He emailed "like-minded" restauranteurs in Los Angeles to get together to discuss how they could implement a similar plan.

"We decided it would be a good thing to do it as a group," Josiah Citrin, the chef-owner of Mélisse, told the Times. "Usually when lots of people do things it's easier to make change."

Support for LAist comes from

Some of the restaurants involved sent out a press release last September about their plans to include the surcharge, according to LA Weekly:

The major point is that this is not a political statement or endorsement of any kind. Our desire to offer health benefits is not tied to the Affordable Care Act, which at this point wouldn’t require businesses to provide health benefits to their employees until January 2016 at the earliest, and where ultimately businesses of our size might not be required to provide health benefits at all. We are doing this because, quite frankly, we believe it’s the right thing to do, and that as a community of independent and family run restaurants we want to provide the best work environment we can so that we can provide long term jobs and careers for our staff instead of the usual transient employment that is associated with the restaurant business.

They addressed complaints that they should just raise the menu prices altogether instead of adding a surcharge:

The cost of offering these benefits is significant and the reality is that restaurants, particularly smaller restaurants like the ones many of us own, have a very high ratio of staff members to revenue and run on very slim profit margins. Successfully run restaurants generally make between 5-10% net profits so a health care benefit which eats away 3% of gross sales will take away anywhere from 30% to 50% of annual profits for a restaurant. We’ve discussed simply raising menu prices, but ultimately food prices are tied in many ways to the ingredients we purchase. Those ingredient costs have increased astronomically recently so we’re already struggling with working creatively to keep menu prices down and don’t feel it’s right to try to factor health care costs into menu prices as well. We’d rather keep our menu costs as an accurate refection of our ingredient prices so that customers know that if we have to raise them it’s because we can’t avoid passing on our increased costs.

Not everyone is on board with this. A patron complained on Yelp in December of 2013 about République's surcharge:

Support for LAist comes from
I would have given this restaurant 5 stars, but I am annoyed by the 3% Employee Health Care charge. This is going to eventually nip the owner in the rear. People will get sick of this really quick; especially considering that there are MANY more better places to eat in LA besides this place. It is not MY responsibility to take care of YOUR employee's healthcare. That is YOUR job. That's what tips are for. I work in a restaurant, and do not feel the customer should be responsible for that. So ridiculous.

A manager at the restaurant responded. She wrote that they would gladly refund the surcharge the customer paid and take it off of the customer's future visit if he was still upset after hearing her out about why they were doing it. She also explained that it was laid out on their menu and servers were instructed to also tell patrons about the charge, and that customers could adjust their gratuity based on that surcharge. For example, if they were planning on leaving a 20% tip, they could just do a 17% tip instead to make up for the difference.

There was also some controversy surrounding the San Francisco health care surcharges, though, when the San Francisco City Attorney discovered that some restaurant owners just pocketed the money collected from the surcharges. Some of the restaurants had to pay for their wrongdoings and all had to agree to comply with the law in the future.

One Los Angeles patron told CBS Los Angeles that he didn't mind the charge as long as the restaurants were up front about it, and another patron said she thought they were doing a good thing for their employees.

What's most bizarre is that a rep from Son of a Gun and Animal told CBS Los Angeles that they don't have the 3% surcharge on their checks, but they were included in the lawsuit because they reportedly encouraged the other restaurants to do it.

▶ RECORD EXTRACTS:
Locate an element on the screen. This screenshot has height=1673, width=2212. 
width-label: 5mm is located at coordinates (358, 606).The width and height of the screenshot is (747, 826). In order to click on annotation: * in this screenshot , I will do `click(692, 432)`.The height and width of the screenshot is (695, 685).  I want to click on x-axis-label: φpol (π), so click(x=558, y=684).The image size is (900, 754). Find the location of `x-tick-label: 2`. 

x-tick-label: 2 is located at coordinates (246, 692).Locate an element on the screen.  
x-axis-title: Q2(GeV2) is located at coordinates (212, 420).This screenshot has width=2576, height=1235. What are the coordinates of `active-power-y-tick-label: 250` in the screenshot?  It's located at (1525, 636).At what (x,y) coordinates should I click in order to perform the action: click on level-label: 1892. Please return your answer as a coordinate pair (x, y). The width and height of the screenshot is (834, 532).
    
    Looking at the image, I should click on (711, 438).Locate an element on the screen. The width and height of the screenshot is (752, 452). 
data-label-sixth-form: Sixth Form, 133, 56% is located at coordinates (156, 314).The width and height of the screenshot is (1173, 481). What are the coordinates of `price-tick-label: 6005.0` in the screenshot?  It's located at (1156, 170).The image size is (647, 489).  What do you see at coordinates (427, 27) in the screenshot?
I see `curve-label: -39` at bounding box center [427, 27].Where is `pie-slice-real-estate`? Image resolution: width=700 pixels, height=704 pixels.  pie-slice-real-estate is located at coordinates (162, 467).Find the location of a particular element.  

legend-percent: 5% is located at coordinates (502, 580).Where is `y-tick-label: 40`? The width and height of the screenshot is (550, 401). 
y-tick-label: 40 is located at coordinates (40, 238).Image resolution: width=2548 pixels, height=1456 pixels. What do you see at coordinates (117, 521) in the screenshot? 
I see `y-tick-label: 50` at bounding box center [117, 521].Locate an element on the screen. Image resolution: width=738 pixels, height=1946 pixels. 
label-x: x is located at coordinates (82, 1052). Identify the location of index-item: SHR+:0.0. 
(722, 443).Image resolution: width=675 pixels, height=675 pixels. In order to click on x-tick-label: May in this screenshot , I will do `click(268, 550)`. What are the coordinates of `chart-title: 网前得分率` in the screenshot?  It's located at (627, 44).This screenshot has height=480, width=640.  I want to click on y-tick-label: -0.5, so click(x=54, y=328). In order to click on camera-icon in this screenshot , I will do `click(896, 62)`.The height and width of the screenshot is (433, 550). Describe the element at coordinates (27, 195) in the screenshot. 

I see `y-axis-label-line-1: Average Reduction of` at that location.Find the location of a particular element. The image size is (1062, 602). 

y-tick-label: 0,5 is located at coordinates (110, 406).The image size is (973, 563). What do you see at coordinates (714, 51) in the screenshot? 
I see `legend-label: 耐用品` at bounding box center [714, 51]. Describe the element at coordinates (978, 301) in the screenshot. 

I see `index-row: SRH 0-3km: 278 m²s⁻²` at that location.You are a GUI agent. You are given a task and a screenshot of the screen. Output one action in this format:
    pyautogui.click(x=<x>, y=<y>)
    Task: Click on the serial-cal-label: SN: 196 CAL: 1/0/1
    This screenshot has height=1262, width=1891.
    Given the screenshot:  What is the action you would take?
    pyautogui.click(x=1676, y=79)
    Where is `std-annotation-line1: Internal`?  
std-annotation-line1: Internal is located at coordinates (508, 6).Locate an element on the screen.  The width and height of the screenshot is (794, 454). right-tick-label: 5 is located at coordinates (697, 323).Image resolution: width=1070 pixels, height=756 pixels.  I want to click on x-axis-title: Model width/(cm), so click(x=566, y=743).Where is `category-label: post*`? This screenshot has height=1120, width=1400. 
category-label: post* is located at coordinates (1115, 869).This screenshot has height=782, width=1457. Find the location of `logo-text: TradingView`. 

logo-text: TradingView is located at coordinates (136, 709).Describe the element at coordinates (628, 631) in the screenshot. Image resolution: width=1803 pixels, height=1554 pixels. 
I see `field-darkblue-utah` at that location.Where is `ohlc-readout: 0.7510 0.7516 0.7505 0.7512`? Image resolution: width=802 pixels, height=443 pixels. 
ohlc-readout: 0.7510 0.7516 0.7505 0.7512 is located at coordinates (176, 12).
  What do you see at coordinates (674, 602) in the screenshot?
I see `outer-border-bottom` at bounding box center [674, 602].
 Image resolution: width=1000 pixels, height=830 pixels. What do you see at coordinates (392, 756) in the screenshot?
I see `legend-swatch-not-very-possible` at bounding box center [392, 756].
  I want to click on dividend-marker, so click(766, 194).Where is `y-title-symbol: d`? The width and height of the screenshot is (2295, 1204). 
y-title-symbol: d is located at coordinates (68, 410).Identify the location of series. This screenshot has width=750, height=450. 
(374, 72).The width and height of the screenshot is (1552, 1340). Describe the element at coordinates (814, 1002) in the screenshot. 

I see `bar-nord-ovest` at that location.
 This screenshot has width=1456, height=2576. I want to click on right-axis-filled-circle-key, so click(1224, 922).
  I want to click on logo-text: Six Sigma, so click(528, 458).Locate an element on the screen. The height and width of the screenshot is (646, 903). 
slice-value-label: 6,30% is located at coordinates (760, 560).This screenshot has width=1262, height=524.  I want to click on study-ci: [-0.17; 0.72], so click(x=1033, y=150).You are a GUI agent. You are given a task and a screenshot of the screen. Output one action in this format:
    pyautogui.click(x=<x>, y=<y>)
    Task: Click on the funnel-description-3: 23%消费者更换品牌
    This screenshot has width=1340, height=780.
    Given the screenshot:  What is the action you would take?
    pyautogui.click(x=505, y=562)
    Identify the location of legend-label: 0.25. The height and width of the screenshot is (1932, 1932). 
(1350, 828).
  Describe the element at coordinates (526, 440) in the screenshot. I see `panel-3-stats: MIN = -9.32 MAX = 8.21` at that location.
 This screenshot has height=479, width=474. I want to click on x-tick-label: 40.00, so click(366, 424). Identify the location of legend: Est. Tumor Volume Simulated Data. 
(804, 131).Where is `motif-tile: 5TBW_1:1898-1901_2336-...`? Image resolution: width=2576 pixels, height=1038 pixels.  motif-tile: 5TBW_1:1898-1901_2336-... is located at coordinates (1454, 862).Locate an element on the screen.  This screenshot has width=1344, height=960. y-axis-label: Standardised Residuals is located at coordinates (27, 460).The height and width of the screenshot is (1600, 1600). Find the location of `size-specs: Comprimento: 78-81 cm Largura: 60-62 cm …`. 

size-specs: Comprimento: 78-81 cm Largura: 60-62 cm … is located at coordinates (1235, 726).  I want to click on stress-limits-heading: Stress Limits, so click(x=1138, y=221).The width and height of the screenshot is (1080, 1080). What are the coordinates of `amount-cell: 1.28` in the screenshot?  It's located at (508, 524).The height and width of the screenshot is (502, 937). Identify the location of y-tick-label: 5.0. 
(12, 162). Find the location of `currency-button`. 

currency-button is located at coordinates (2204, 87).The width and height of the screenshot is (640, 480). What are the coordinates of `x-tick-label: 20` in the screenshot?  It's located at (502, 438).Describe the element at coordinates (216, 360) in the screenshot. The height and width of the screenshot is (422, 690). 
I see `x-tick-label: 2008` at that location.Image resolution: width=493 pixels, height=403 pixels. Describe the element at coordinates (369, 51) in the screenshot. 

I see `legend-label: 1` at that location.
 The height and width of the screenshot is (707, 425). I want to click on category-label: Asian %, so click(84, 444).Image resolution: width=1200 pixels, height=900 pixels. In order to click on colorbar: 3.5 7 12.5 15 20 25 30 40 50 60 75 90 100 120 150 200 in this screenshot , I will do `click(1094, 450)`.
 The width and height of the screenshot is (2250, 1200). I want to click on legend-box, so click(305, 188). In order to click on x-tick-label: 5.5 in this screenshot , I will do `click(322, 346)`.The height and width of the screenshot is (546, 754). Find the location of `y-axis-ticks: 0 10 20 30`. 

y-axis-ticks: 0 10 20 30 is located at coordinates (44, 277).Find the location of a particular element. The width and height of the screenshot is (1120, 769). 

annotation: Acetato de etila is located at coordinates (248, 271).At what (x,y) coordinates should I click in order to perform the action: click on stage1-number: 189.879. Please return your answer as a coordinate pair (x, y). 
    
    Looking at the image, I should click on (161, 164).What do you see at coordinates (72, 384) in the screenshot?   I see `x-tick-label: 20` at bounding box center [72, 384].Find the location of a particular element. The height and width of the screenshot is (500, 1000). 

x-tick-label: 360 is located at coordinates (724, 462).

▶ WHAT TO PRODUCE: In the article on the Los Angeles restaurants' health care surcharge, what tip did the République manager suggest a customer could leave instead of a planned 20% tip?

▶ SOLVED PROBLEM: A 17% tip.